▸ MATERIAL FOR THIS EXERCISE

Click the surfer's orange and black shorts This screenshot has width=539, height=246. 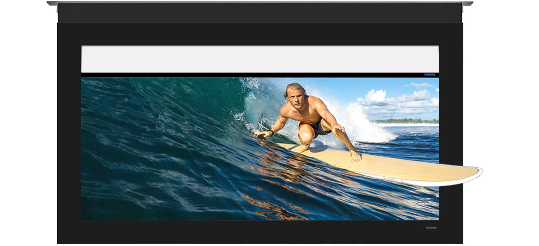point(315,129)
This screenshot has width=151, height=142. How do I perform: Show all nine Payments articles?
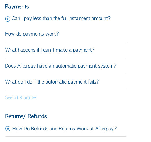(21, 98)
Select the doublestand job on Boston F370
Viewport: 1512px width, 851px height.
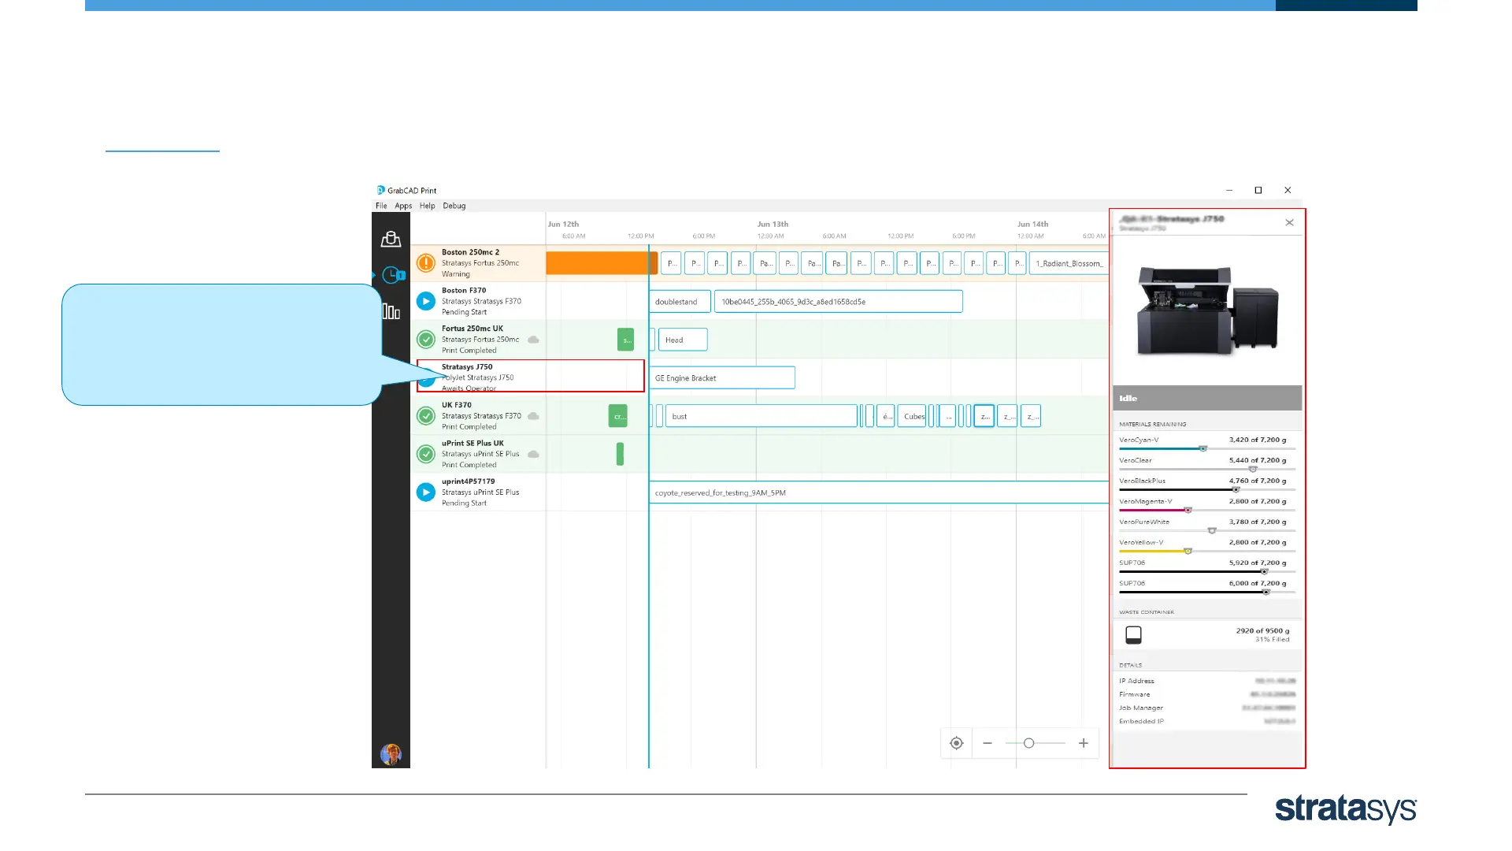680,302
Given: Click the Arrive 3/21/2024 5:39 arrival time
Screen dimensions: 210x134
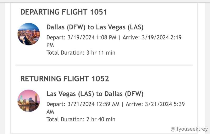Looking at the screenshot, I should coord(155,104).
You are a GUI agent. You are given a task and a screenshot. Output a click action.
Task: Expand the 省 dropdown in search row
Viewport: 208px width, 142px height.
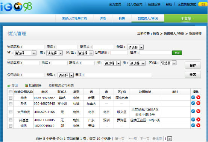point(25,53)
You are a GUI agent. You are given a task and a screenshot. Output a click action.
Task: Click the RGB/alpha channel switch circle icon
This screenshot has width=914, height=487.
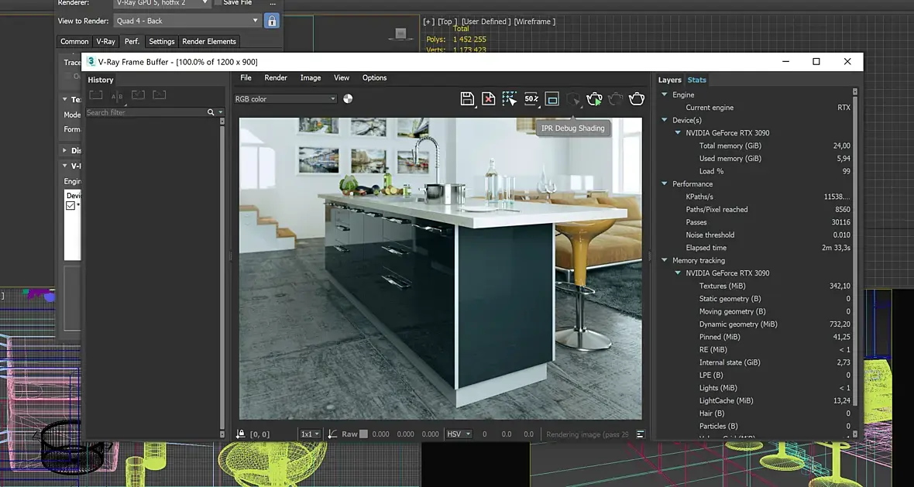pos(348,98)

▸ WORK TO BE COMPLETED
Copy verbatim the rows from the line containing "Given: Click the" through the line containing "point(25,53)", inclusive. Omit the pictures.

▸ WRITTEN SOLUTION
Given: Click the Arrive 3/21/2024 5:39 arrival time
Screen dimensions: 210x134
Looking at the screenshot, I should coord(155,104).
You are a GUI agent. You are given a task and a screenshot. Output a click action.
Task: Expand the 省 dropdown in search row
Viewport: 208px width, 142px height.
point(25,53)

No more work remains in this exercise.